Jamais ! Ce travail ne dure pas que le temps de l'émission. d'abord, il
faut recruter le public, c'est-à-dire 100 ou 200 personnes, à chaque
enregistrement. Et il ne faut surtout pas croire que le public est
uniquement là pour remplir la salle !Ce sont de vrais invités, et une
émission n'aurait pas lieu d'être sans eux. Après avoir passé de multiples
coups de téléphone,il faut leur donner envie de vivre l'émission. C'est
sur les plateaux d'enregistrement que mon vrai boulot d'animatrice
commence. Je les mets en confiance pour qu'ils passent un moment agréable.

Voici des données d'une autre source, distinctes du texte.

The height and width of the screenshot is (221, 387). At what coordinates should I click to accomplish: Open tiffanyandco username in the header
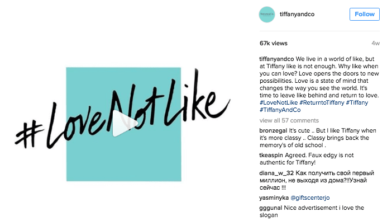[297, 15]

J'adore lorsqu'ils se mettent à délirer avec moi.La contrepartie: ce
métier est, en effet, très prenant. Le compte à rebours est omniprésent et
tout doit être toujours parfait.Mais je m'amuse vraiment. J'y ajoute même
ma petite touche personnelle en changeant de look le plus souvent
possible, histoire de rire !
N'est
ce pas plutôt un métier d'homme ?
En effet, il y a très peu de femmes dans les équipes de technicien.

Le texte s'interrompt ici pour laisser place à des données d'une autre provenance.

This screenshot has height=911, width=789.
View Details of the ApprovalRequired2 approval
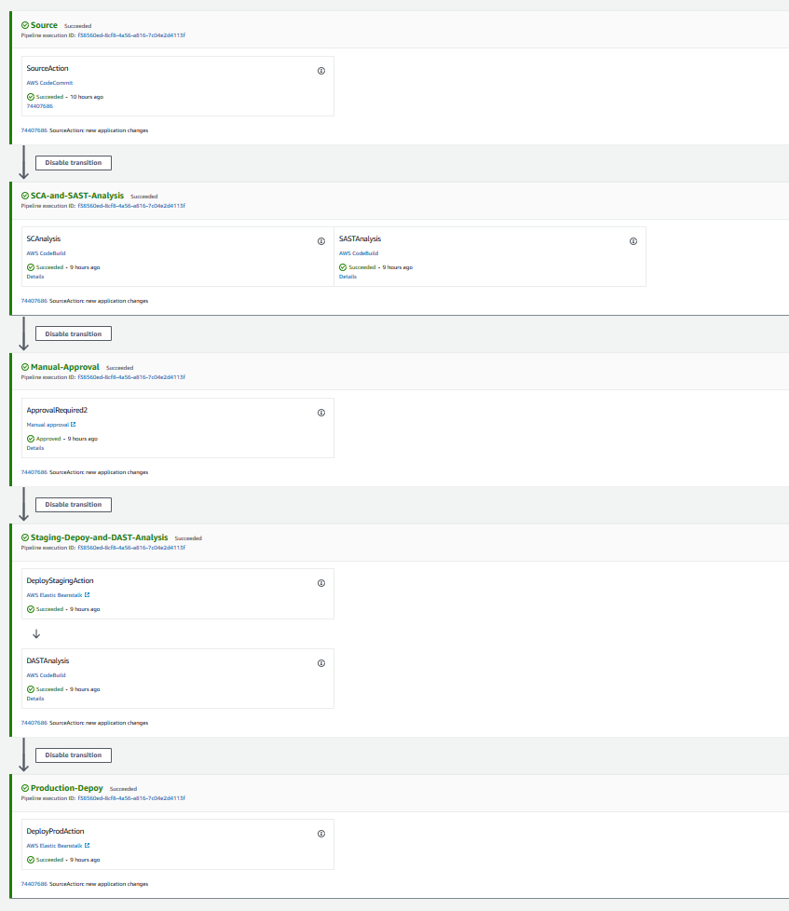[34, 447]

Pourtant, je me suis fait une place naturellement et je suis la
seule animatrice de plateau reconnue dans ce milieu. Probablement parce
que c'est un métier très physique, mais on trouve toujours la force quand
on aime ce que l'on fait. Gérer un plateau avec autant de personnes, c'est
énorme ! Un homme est peut être plus respecté qu'une femme, il a plus
d'autorité et de répondant. Il fallait juste qu'une fille soit aussi
"grande gueule " qu"eux. Et puis, il ne faut pas oublier que derrière les
cameras, une équipe de 10 personnes au moins court dans tous les sens. Le
travail des uns dépend de celui des autres et il faut savoir le respecter
et se faire respecter.Mais, homme ou femme, on ne fait pas ce métier toute
sa vie. Il faut le prendre comme un passage instructif pour atteindre ses
objectifs. D'anciens chauffeurs de salle sont devenus comédiens ou
animateurs, comme, par exemple, José Garcia, Jean Luc Reichmann ou Charly
Nestor.
Quels sont vos projets ?
Pour l'instant, je continue ma formation puisque j'ai découvert que le
métier d'animateur me fascine et me plait.

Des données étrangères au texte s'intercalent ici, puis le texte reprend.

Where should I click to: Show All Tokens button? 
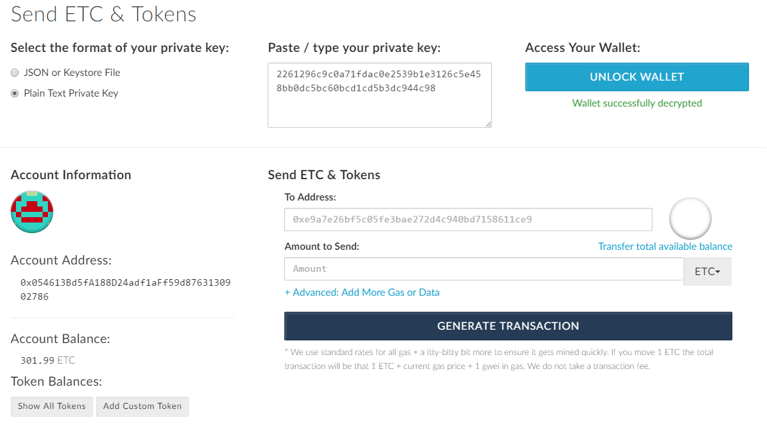coord(52,406)
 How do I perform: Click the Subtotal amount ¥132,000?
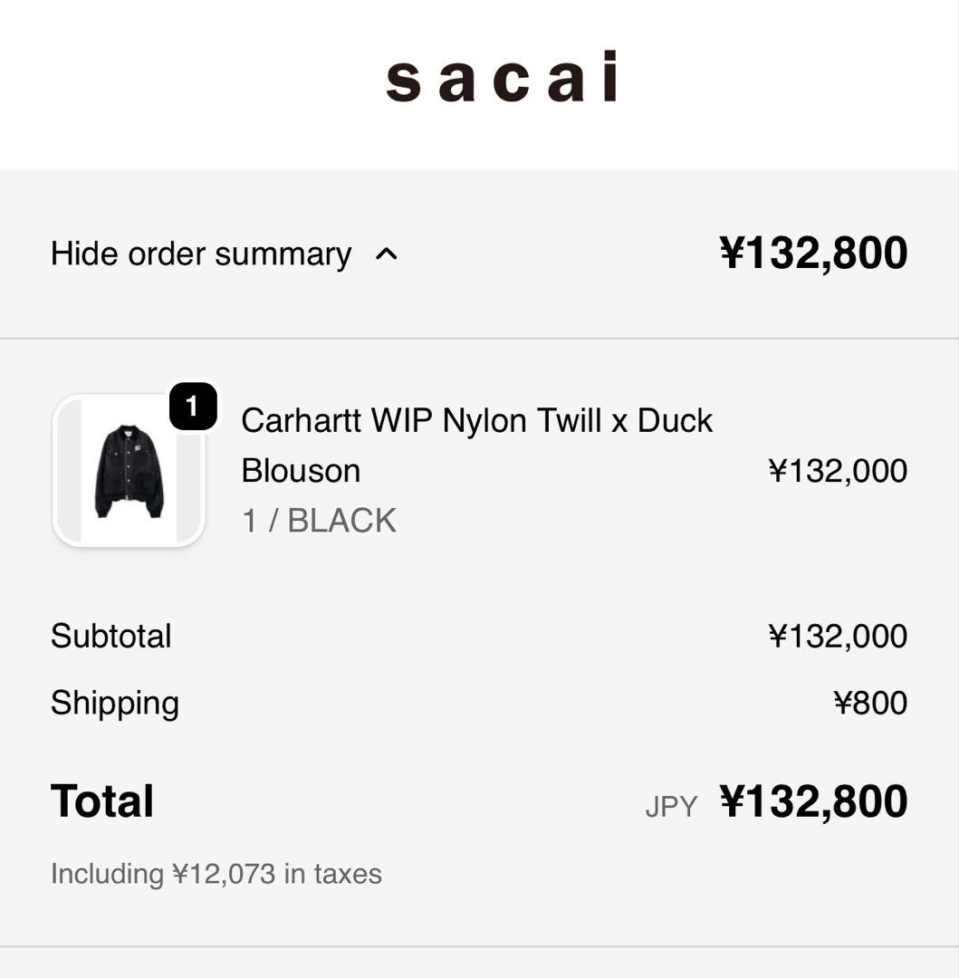point(839,636)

En plus, j'ai d'excellents professeurs qui me donnent des cours chaque
semaine ! Cet objectif me motive à travailler et à m'améliorer. Devenir
animatrice serait une sorte d'aboutissement à mon parcours. J'aime
tellement cet échange complice avec le public. Il m'est impossible de m'en
lasser, ce lien grandit de jour en jour...Qui sait ce que je deviendrai
avec un an de plus. Je sais bien qu'on ne peut pas plaire à tout
le monde.Mais, aussi abracadabrantesque que cela puisse
paraître, tout cela, c'est le vrai journal de ma vie.